Gloves should be put on and discarded IN THE ROOM. No one should walk in your hospital room with gloves on. Ever. No one should help you to the bathroom, and then pour water for you without washing their hands. Patients need to complain. I hope everyone does.
14
posted on
09/16/2003 7:32:32 PM PDT
by
Judith Anne
(For the sake of His sorrowful Passion, have mercy on us, and on the whole world.)
To: Judith Anne
Gloves should be put on and discarded IN THE ROOM. No one should walk in your hospital room with gloves on. Ever. No one should help you to the bathroom, and then pour water for you without washing their hands. Patients need to complain. I hope everyone does. I have been taking EMT training. Gloves are basic. Bodily fuild isolation.

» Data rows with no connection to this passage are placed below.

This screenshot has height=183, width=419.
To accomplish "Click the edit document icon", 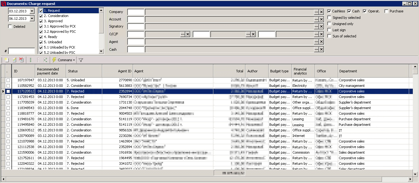I will pos(14,60).
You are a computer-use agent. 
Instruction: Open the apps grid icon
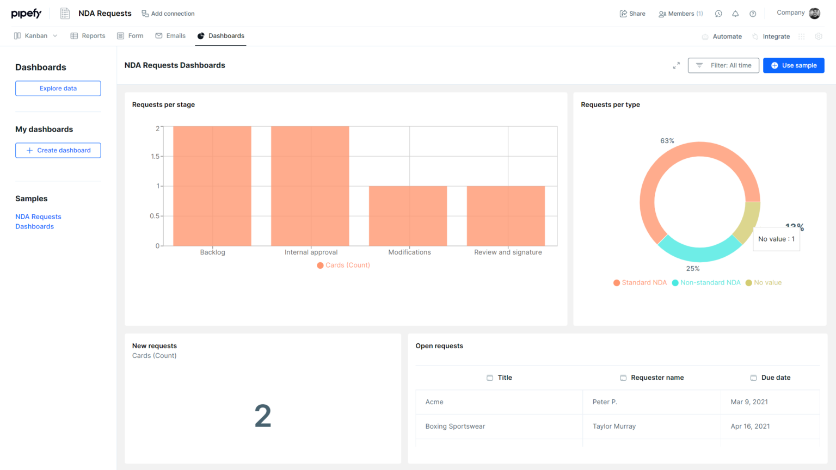[x=801, y=36]
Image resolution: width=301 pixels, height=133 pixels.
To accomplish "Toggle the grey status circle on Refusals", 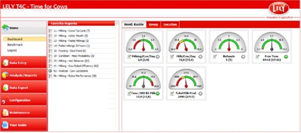I will pyautogui.click(x=243, y=57).
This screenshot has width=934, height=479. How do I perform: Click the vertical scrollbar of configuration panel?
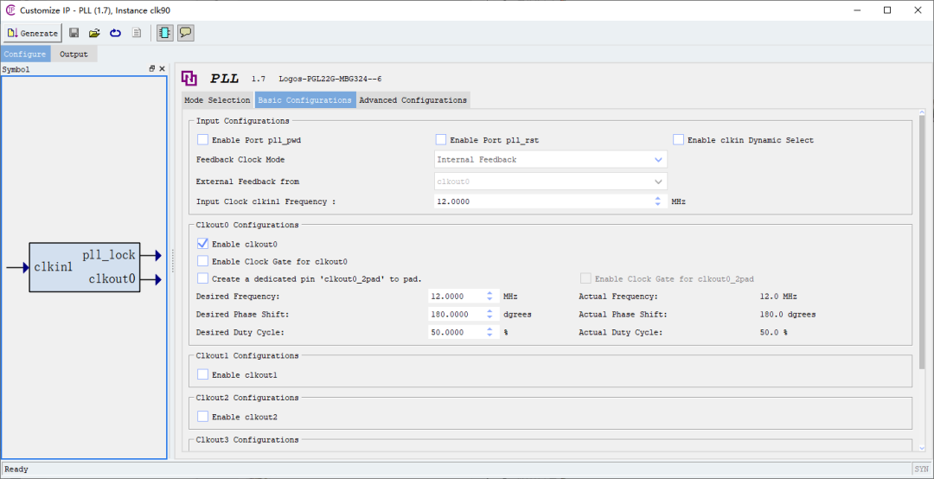921,259
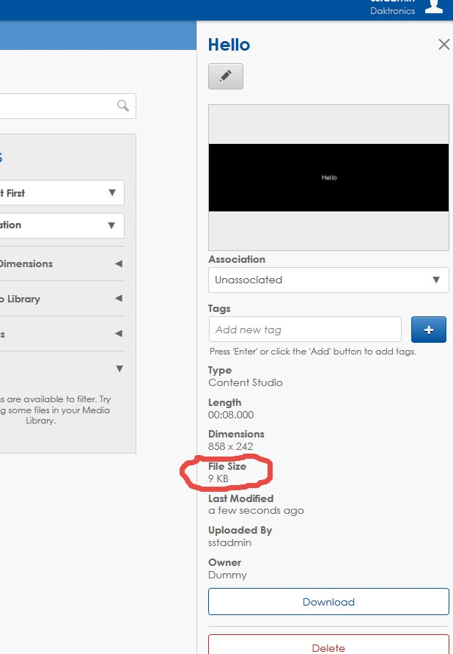Viewport: 453px width, 654px height.
Task: Click the red Delete button
Action: 328,646
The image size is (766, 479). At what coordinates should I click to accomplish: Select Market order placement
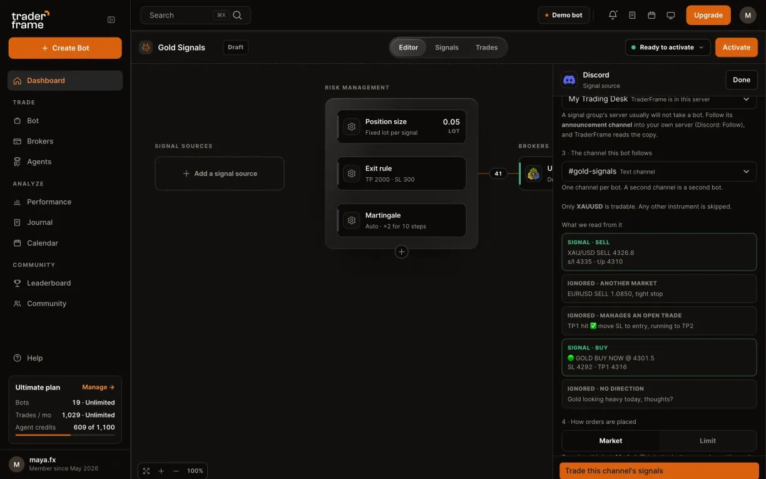611,441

They tell us that they are more to protect the the patient than to protect us, but it goes both ways.
To: The Other Harry
LOL.
I've encountered sinks in century-old office buildings with two faucets: One hot and one cold.
And each faucet handle was spring-loaded: As soon as you removed your hand, the water turned itself off.
Picture trying to wash your hands with that arrangement: first you scald each hand in-turn, and then hold it under cold water; then soap and rub hands together for a few seconds before your hands start to dry, then repeat, with alternate hands, scald-cold/scald-cold/scald-cold to rinse dirt and soap off hands. Good luck.
I believe in the old days they washed their hands by filling the sink with water and then dipping their hands into the sink.
Many people back then grew up without indoor plumbing and were used to washing their hands by filling a basin with water from a pitcher or from a pump.
So it must have been when they installed indoor plumbing, they designed sinks to be used the same way.
The faucets were designed to turn themselves off because people might leave the stopper in the sink and forget to turn the water off, causing a flood.
To: The Other Harry
And if there's one thing I can't stand it's facuet handles that are cylindrical with those concave depressions around the surface like a fluted Roman column.
What a pain to clean!
Faucet handles should be straight levers, which shape you can keep clean much more easily.
The problem is that in the U.S., women spend or dictate how 80% of all money is spent.
Not understanding the mechanics of things, their purchases did little to influence practical improvements.
That's 80% of the reason there are so many poorly designed things in a house.
Wall to wall carpeting? YUCK.
Would you take off your shirt and walk on it?
Talk about a dirt magnet--and when you spill something . . .
But my biggest pet peeve around homes is tile.
Tile itself is wonderful stuff for kitchens and baths--easy to clean and seemingly immune to water damage.
But grout ruins it.
Grout between tiles is the stupidest thing going.
Personally, I believe a kitchen should be stainless steel, like you see in McDonalds.
Same with bathrooms: And you take a high pressure steam hose to it when it needs cleaning--made even more practical by a drain in the center of the floor.
To: Judith Anne
A thought occurred to me today: What ever happened to all those SARS patients hooked up to respirators? Did they eventually recover? And how did China overcome the disease?
To: SouthernFreebird
Yeah, I was wondering that as well. I really can't visualize myself walking up to an attractive young lady, clipboard in hand, and intoning something like "good afternoon, madam, I'd like to know if you washed up after you pooped?"
I'm thinking it would be a tossup between a black eye and a warrant for my arrest. On a good day, both.
To: Age of Reason
Interesting you should say that. In Chinese apt. buildings, they have center drains in the floor for cleaning purposes; but that's what the suspected transmission route in those Hong Kong buildings was. Or was it Taiwan? Remember the cockroach theory? LOL!